This past weekend, I went up to my hometown in Central Minnesota to visit some friends. This being Central Minnesota (also known as Michele Bachmann’s district), all sorts of fun political signs were in abundance. There were the old standbys, like hand-painted anti-abortion signs on farms and “U.S. out of the U.N.” graffiti so old it’s possible that it had been there since the U.N. itself was formed. This time, though, I noticed a new sign on I-94, stating “Fed up with Socialism? Undo it in November”. This caused me to cringe and fear for the future of this country just a little bit more than usual.
I’d put this piece of deliberate mangling of semantics in the same category as Rep. Allen West’s recent claim that there are up to 81 Communists in the House of Representative. And it’s not just because I majored in Political Science and therefore know that terms like Socialism and Communism mean specific things. For example, Communism does not mean “expansion of the welfare state”, it means doing away with all private property. Similarly, Socialism does not mean “Anything Democrats propose”, it means the state ownership of the means of production. Neither of which, you will notice, are close to what is going on in the United States today. Which major “means of production” are nationalized in this country (aside from the bailout of the automakers, which was always meant to be temporary)? Maybe Amtrak. Medicare, which enjoys pretty high ratings, is also pretty close. But we do not have nationalized air travel, or heavy industry, or other hallmarks of socialist countries. I know plenty of liberals who are pretty mad that Obama has shied away from anything remotely close to government control, like the public option in the health care debate (me being one of them).
No, what makes me sad is that we are only fooling ourselves. I remember when we used to make fun of Soviet Union and North Korean and Chinese propaganda for being so over the top. Didn’t those dupes realize that Imperialist, Fascist America only existed in the minds of those people that created the propaganda in the first place? Those suckers in those authoritarian regimes, they didn’t know what reality was! Except now, it’s become more and more common, and acceptable, to use inflammatory rhetoric within the American political sphere.
Before I go any further: yes, I know sometimes liberals say bad things too. “What about all those people who said that Bush was a fascist?”, etc. I know. They certainly do exist. But did any members of Congress call Bush a fascist and refuse to back down?
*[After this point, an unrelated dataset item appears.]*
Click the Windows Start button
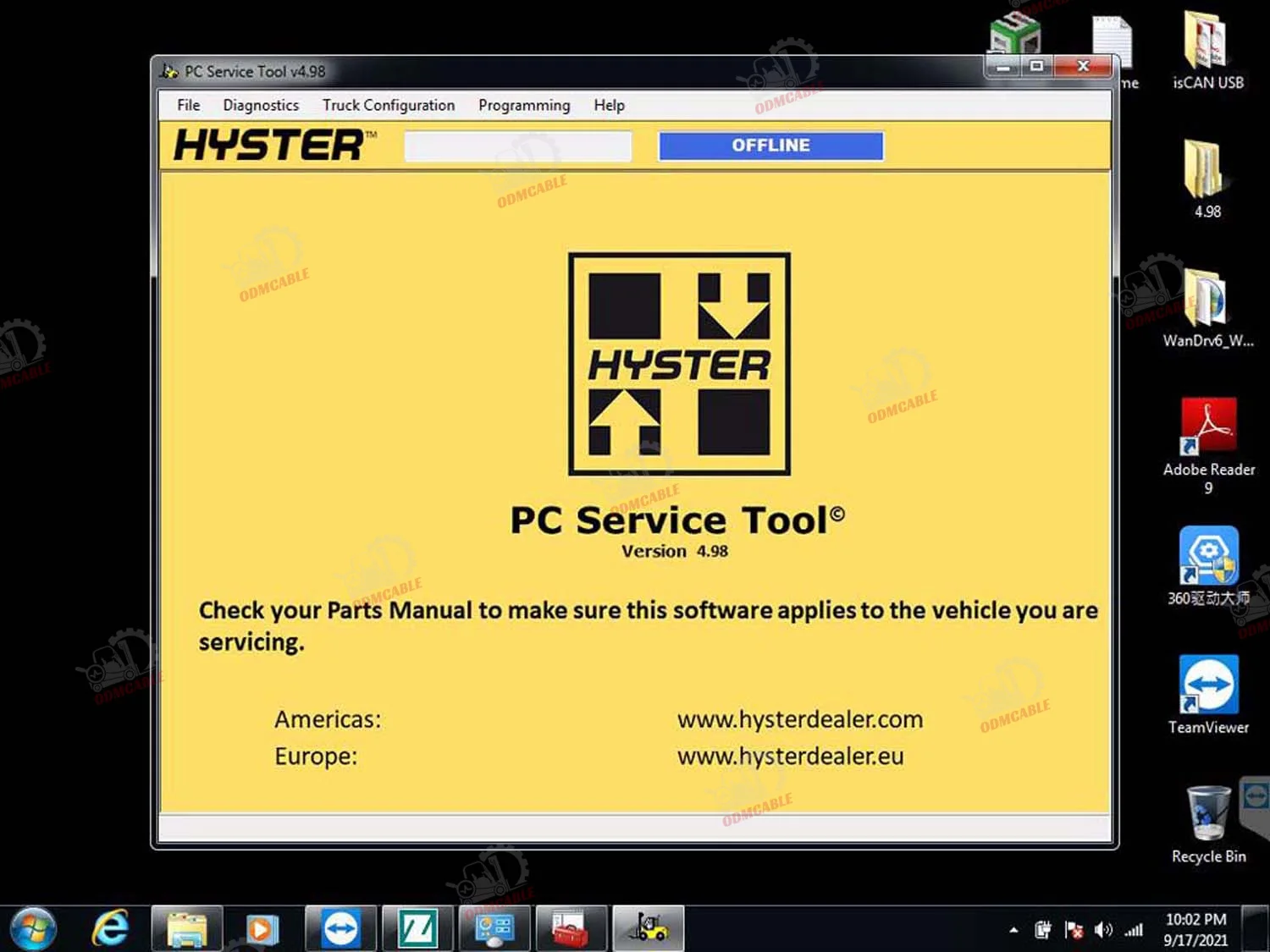Viewport: 1270px width, 952px height. click(34, 928)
How many billboards were put up across the country calling Bush a fascist? I’m not sure I remember very many. “Both sides do it” is the easy way out: both sides do not do it equally, and that’s the problem.
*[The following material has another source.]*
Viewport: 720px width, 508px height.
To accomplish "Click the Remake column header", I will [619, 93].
To a certain extent, the media is to blame. When somebody like Allen West says “Congress is full of Communists”, that generates news. Shaming him, or pointing out that the word Communism has a specific definition and Rep. West is not in the same ZIP code as that definition, is not fun. The media has given up its duty to educate, and merely acts as stenographers. Without pushback from the media, any arguments from the left against Rep. West merely becomes the same old partisan bickering. He said, she said. Nobody is informed.
That’s what is so dispiriting about these billboards. We face serious issues in this country. Personally, I believe the best course of action is to collectively decide what we want our nation to look like, and then decide how we want to pay for it. For example, the health reform bill as a whole is unpopular, but many of the individual portions such as the elimination of the “pre-existing condition” clause (something that hits close to home for me) are popular. Sorry, but if you talk to any health care economist, there is no way you can have a system that provides insurance to people with pre-existing conditions without an individual mandate of some kind. It’s economically impossible. These are the discussions we should be having. Misusing loaded terms like socialist isn’t advancing the debate.
I don’t mind having debates about what our country should look like. It’s a big country, and there’s plenty of room for debate. But when we can’t even move past name-calling, what hope do we have for solving our very real problems?